Девочка взглянула на Гвоздику.
— Можно, отец?
Зико ответил с достоинством:
— Что ж поделаешь, если ты такая попрошайка. Но что о нас подумает эта девушка?
— Бери его себе, — повторила Оталия. — Не то я рассержусь.
Девочка хотела улыбнуться, но глаза ее наполнились слезами, и, прижав платье к груди, она убежала в гостиную.

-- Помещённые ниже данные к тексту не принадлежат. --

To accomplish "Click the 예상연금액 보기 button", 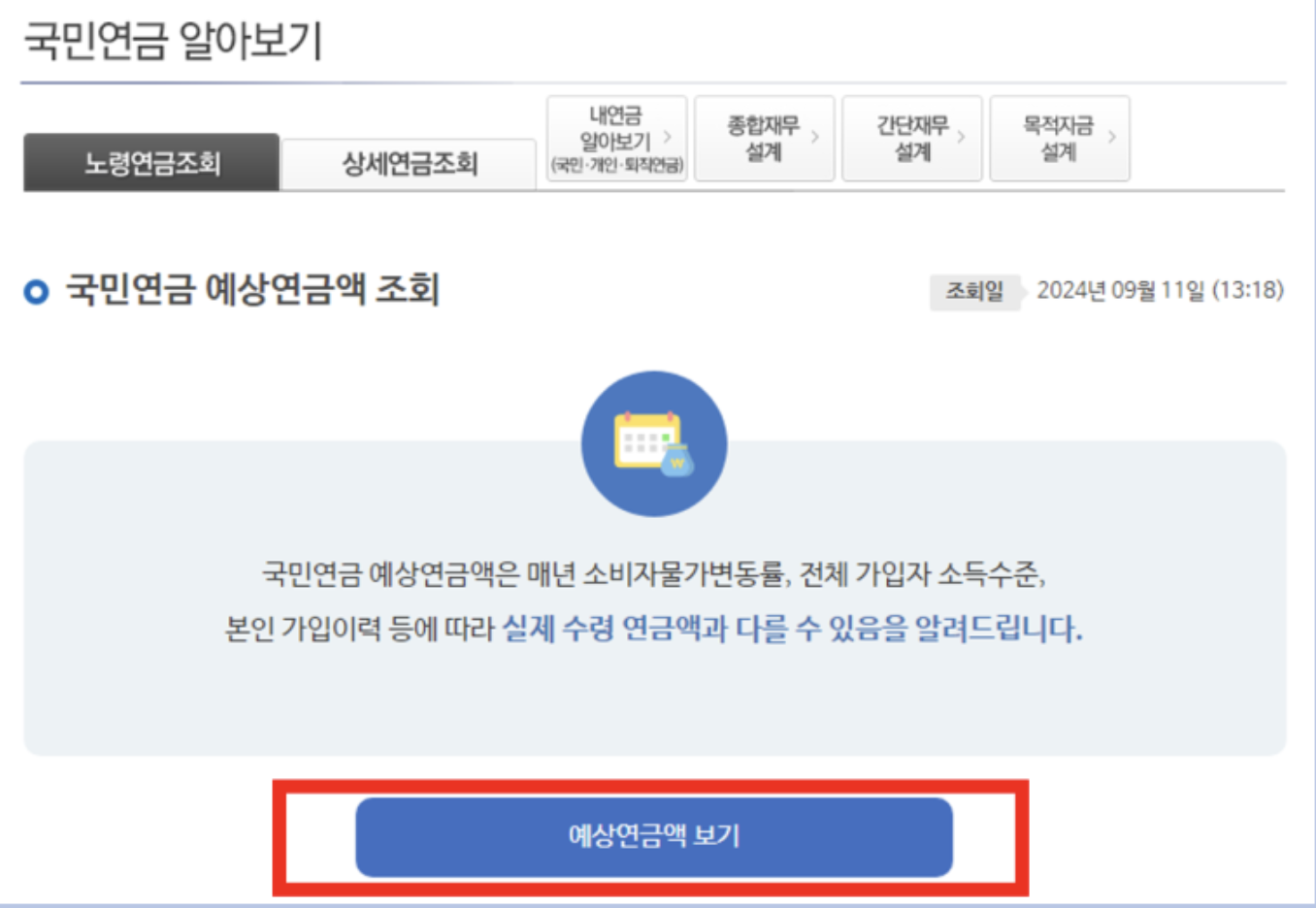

А Гвоздика принялся горячо благодарить Оталию:
— Большое, большое спасибо. Раз вы так настаиваете, я разрешил ей принять это платье, нельзя быть невежливым… Поблагодари девушку, Доринья… Ты невоспитанная девчонка…
В это время жена Гвоздики подала кашасу, и Оталия взяла малыша, чтобы освободить ей руки.
— Сколько ему?
— Шесть месяцев… И уже другой в животе…
— Этот Зико не теряет времени… — сказал Ипсилон.
Все рассмеялись. Гвоздика решил пойти вместе с гостями — нужно было купить детской муки для грудного ребенка и извиниться перед Тиберией. Они уже выходили, когда Оталия спросила:
— У меня еще был сверток, помните?
— Сверток? Да-да, помню. Но там не было ничего стоящего… Не знаю, что детишки с ним сделали… Куда вы его дели? — крикнул он в спальню.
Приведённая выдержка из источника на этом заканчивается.